> _The problem_
Repeat the records word for word, from the line with "Image resolution: width=1456" through the line with "(768, 638).".

> _Listing_
* start *

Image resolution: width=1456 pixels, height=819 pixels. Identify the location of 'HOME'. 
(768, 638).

* end *
* start *

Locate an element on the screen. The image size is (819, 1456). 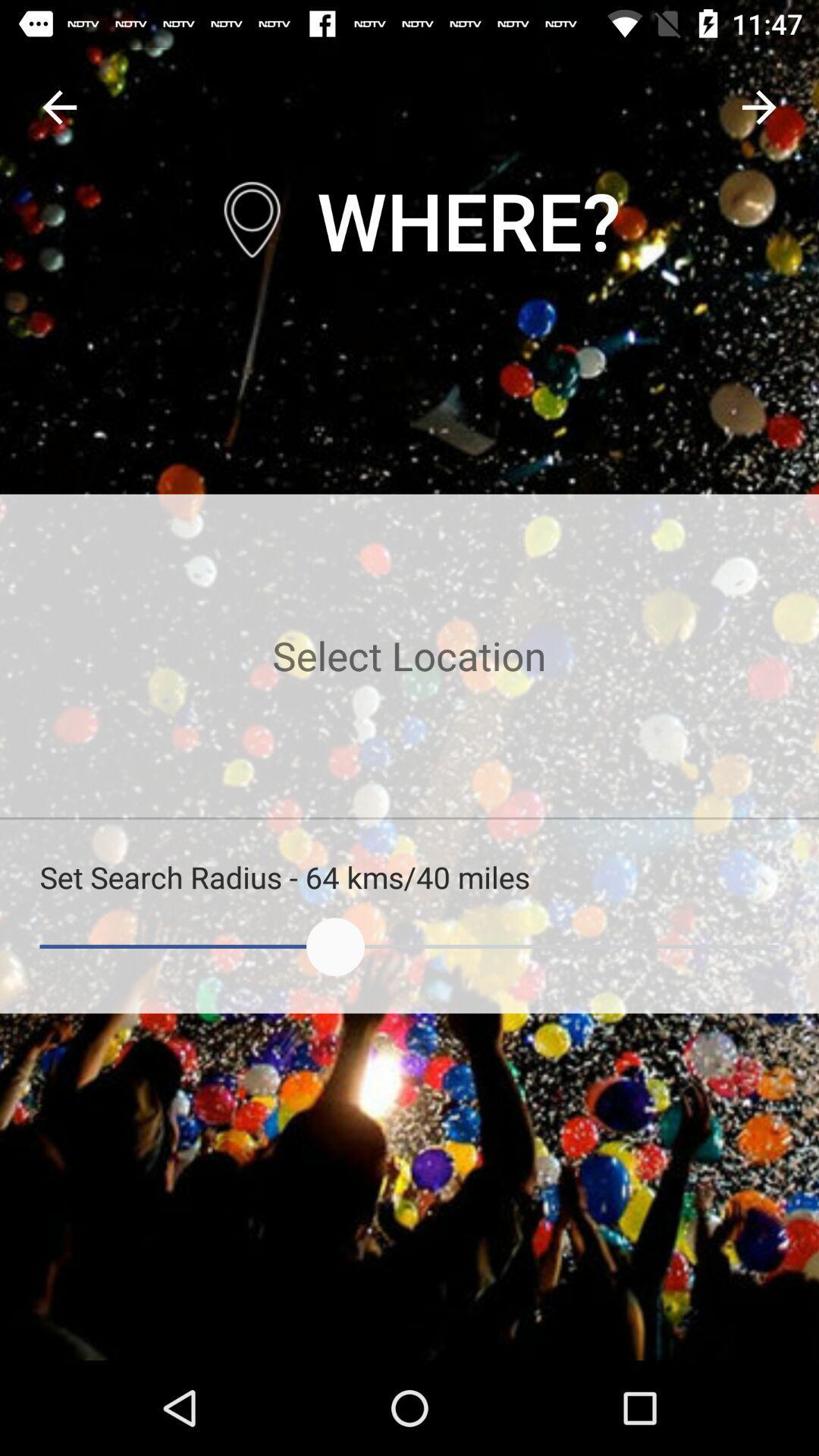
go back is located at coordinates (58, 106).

* end *
* start *

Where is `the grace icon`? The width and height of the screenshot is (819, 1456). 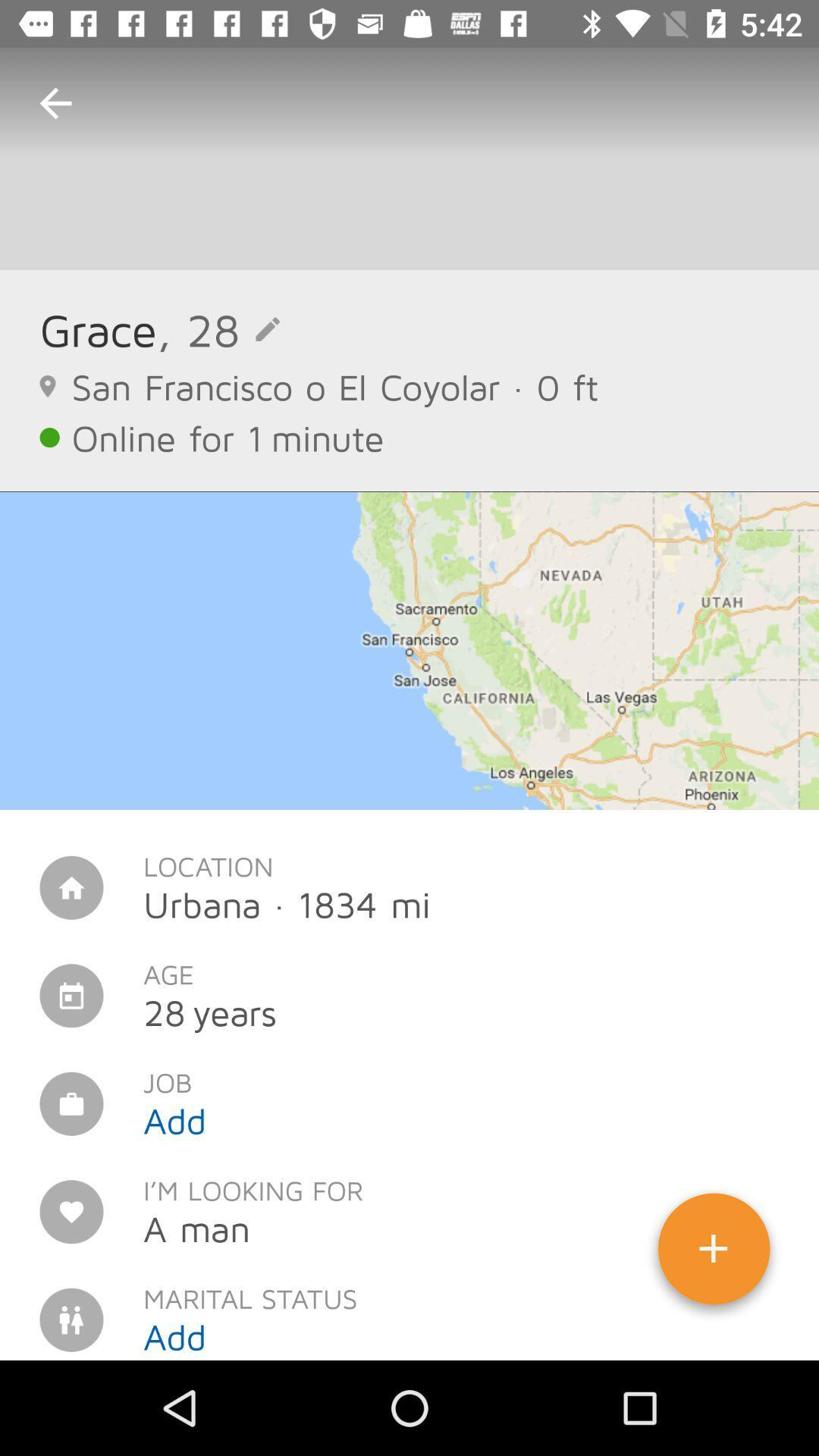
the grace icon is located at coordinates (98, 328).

* end *

> _Solution to the exercise_
Image resolution: width=1456 pixels, height=819 pixels. Identify the location of 'HOME'. 
(768, 638).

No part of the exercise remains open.